(Stored data entries)
=======

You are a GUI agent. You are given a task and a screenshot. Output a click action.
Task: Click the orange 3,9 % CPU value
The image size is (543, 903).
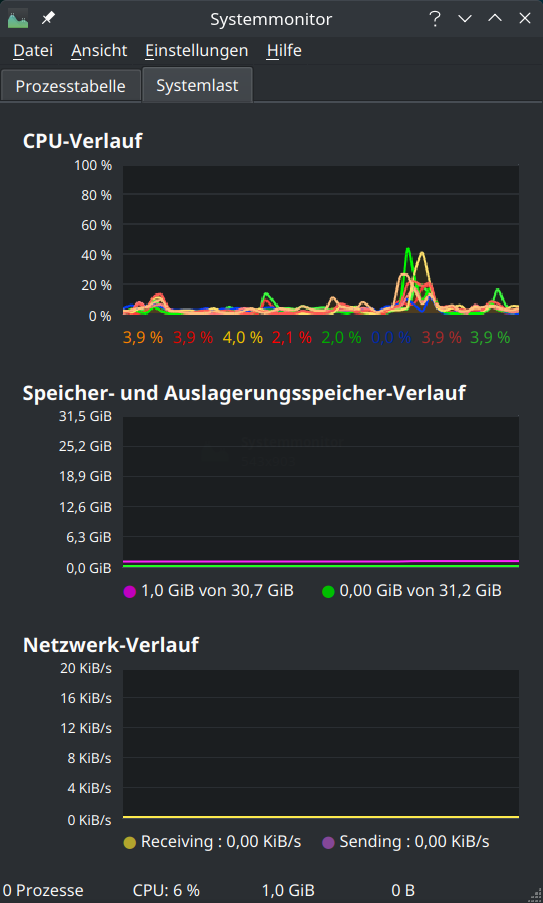click(x=143, y=337)
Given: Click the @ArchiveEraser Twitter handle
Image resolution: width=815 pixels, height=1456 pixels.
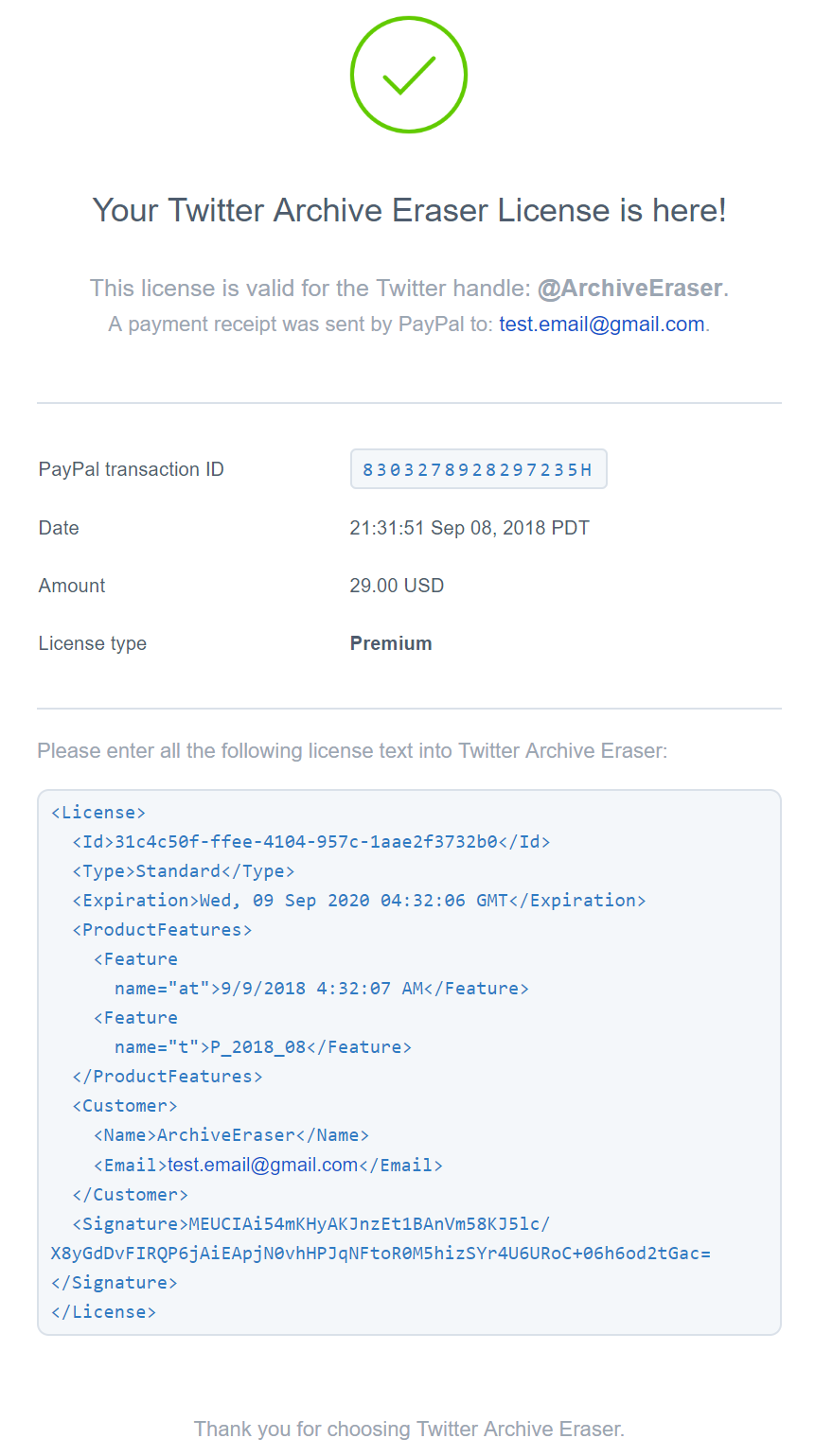Looking at the screenshot, I should click(630, 288).
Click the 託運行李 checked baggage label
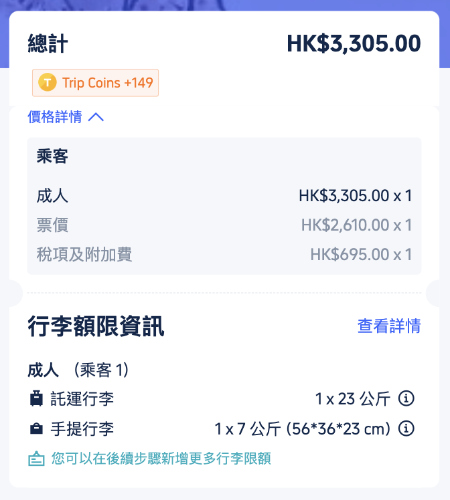The image size is (450, 500). click(82, 398)
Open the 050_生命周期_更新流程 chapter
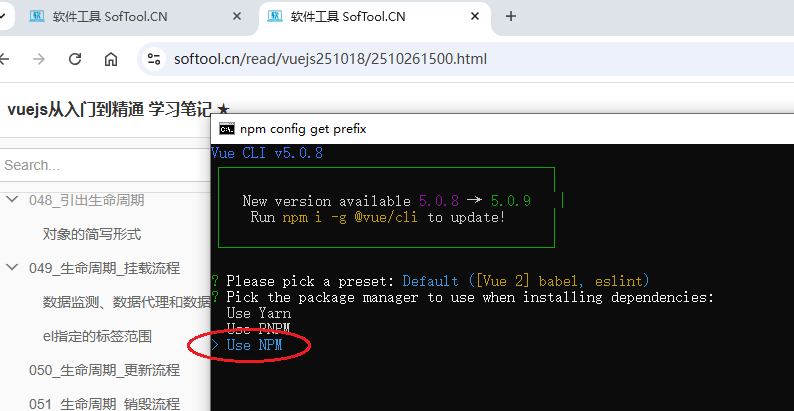The image size is (794, 411). 104,370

=======

▶ Task
Would you transcribe, exactly and only, the lines from the one that contains "Image resolution: width=815" through the last line of the data above, without any pictures?

▶ Task solution
Image resolution: width=815 pixels, height=1456 pixels.
Looking at the screenshot, I should click(630, 288).
Click the 託運行李 checked baggage label
The image size is (450, 500). click(82, 398)
Open the 050_生命周期_更新流程 chapter
The image size is (794, 411). 104,370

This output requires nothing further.